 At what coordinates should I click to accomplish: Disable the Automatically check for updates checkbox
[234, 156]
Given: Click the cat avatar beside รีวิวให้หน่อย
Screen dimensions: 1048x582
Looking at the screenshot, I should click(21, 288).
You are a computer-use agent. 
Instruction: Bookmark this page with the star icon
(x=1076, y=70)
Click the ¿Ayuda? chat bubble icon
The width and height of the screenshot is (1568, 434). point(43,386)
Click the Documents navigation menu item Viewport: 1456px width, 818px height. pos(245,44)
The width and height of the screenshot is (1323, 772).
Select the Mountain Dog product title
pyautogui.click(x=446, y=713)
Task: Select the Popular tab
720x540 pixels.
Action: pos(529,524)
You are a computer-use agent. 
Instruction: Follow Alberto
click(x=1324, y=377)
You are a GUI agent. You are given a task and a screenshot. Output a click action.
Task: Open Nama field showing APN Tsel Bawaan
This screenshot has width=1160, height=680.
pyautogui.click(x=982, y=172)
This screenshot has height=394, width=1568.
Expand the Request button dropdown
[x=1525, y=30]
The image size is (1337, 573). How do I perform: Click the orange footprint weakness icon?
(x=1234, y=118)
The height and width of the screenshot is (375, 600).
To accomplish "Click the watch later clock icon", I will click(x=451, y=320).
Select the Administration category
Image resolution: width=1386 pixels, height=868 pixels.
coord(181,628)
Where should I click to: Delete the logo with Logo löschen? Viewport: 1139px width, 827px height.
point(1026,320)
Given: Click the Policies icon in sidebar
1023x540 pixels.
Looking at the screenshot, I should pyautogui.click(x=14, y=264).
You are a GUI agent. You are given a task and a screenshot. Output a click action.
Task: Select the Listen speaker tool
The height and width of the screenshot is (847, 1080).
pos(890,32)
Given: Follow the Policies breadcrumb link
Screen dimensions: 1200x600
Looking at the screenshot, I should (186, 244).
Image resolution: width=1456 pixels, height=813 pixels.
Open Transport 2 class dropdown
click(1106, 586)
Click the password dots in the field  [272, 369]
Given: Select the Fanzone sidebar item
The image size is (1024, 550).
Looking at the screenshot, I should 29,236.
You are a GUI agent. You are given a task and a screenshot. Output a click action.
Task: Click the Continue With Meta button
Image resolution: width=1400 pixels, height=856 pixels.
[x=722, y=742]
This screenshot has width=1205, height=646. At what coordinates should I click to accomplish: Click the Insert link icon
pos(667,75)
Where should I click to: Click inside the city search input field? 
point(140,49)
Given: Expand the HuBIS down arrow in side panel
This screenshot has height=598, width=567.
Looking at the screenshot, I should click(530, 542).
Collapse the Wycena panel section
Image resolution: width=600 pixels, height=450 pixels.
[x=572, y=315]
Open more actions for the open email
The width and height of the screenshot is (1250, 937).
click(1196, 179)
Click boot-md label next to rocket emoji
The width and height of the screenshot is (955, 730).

_ _ _ _ _ _ _

EXERCISE
All lines in the entries above that include "panel" should be found and copied.

REPLY
Given: Expand the HuBIS down arrow in side panel
Collapse the Wycena panel section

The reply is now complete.